More About Units
There are many ways to solve any problem using the One-Der architecture. For example, conditional bus transfers allow you to make decisions. But functional units might use other methods. For example, the loop unit requires you to move a subunit into the program counter. The value of the subunit will vary depending on if the loop is complete or not.
Each unit receives a clock signal and the inverted clock (useful for the Xilinx stock memory which always looks for a rising edge). There is also an alternating phase signal that provides two distinct clock pulses (four clock edges, since the CPU works on both edges of the clock). The clock cycles have the following purposes:
- Clock A: rising edge, phase=0 -- Latch instruction from program memory, early decode
- Clock B: falling edge, phase=0 -- Set up memory addresses for reading, late decoding
- Clock C: rising edge, phase=1 -- Place source data on bus
- Clock D: falling edge, phase=1 -- Place bus into destination, update program counter, etc.
The CPU uses program information in clock B for some units (mostly those requiring time to set up memory transfers) and in clock C for others.
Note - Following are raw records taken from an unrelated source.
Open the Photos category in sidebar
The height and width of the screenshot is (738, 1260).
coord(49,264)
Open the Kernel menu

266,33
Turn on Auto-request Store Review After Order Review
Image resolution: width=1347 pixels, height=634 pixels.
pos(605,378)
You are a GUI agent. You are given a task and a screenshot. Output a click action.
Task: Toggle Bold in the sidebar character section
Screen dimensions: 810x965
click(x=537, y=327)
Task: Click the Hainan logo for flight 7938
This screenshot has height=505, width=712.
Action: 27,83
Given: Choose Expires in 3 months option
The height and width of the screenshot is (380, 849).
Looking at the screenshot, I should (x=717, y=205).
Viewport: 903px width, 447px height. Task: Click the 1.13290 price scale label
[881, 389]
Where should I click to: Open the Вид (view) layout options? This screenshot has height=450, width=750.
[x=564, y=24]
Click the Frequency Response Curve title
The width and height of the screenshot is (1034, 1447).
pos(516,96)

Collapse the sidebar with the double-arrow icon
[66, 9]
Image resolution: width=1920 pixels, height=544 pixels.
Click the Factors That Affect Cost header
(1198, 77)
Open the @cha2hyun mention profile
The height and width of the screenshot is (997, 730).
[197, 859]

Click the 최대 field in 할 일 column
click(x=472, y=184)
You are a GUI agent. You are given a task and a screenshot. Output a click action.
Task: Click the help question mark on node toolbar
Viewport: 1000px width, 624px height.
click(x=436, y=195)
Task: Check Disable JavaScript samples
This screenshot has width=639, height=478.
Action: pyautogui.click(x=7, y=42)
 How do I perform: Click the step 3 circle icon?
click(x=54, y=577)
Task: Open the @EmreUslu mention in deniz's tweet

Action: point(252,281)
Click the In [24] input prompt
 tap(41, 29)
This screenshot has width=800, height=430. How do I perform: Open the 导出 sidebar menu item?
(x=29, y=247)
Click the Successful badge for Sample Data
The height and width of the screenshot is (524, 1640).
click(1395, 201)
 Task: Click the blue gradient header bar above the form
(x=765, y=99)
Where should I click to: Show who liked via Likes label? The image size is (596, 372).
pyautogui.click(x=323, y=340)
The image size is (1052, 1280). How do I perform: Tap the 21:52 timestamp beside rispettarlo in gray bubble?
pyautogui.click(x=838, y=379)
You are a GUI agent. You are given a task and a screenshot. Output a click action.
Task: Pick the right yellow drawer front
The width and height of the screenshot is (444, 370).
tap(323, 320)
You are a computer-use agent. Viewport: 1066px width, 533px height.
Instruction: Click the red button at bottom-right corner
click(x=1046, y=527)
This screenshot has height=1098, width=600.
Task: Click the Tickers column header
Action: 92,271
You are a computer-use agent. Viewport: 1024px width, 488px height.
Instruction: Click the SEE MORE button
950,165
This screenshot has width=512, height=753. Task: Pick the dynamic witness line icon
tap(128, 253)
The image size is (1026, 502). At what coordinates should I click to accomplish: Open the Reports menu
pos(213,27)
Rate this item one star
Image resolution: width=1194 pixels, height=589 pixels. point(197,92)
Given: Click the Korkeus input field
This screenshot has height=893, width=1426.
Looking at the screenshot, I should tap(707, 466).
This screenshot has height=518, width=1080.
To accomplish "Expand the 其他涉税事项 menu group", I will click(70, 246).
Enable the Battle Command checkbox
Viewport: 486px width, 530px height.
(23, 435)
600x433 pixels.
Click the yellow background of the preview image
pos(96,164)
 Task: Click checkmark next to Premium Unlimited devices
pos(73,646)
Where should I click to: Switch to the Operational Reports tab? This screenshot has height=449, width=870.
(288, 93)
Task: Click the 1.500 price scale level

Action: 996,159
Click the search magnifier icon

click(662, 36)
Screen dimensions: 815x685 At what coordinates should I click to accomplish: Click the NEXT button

This isn't strictly necessary, but it helps the Xilinx tools perform better since there s more time for signals to propagate for most functional units.
Functional units can be simple or complex. If a functional unit needs more than one bus cycle you can easily stall the bus by asserting the dta line in the functional unit. You can implement bus stalls in several ways. For example, suppose you develop a pipelined multiplier functional unit that requires 64 clock cycles to operate. One approach would be to stall the bus when the final operand is sent to the unit. Or you might prefer to let the unit calculate and only stall the bus if the program attempts to read the result before the pipeline completes.
The Future
Listing 2 shows a simple monitor program that allows direct exploration of the One-Der architecture. Of course, you have to share resources with the monitor software. The monitor lets you manually key in small programs or manually set and read functional units.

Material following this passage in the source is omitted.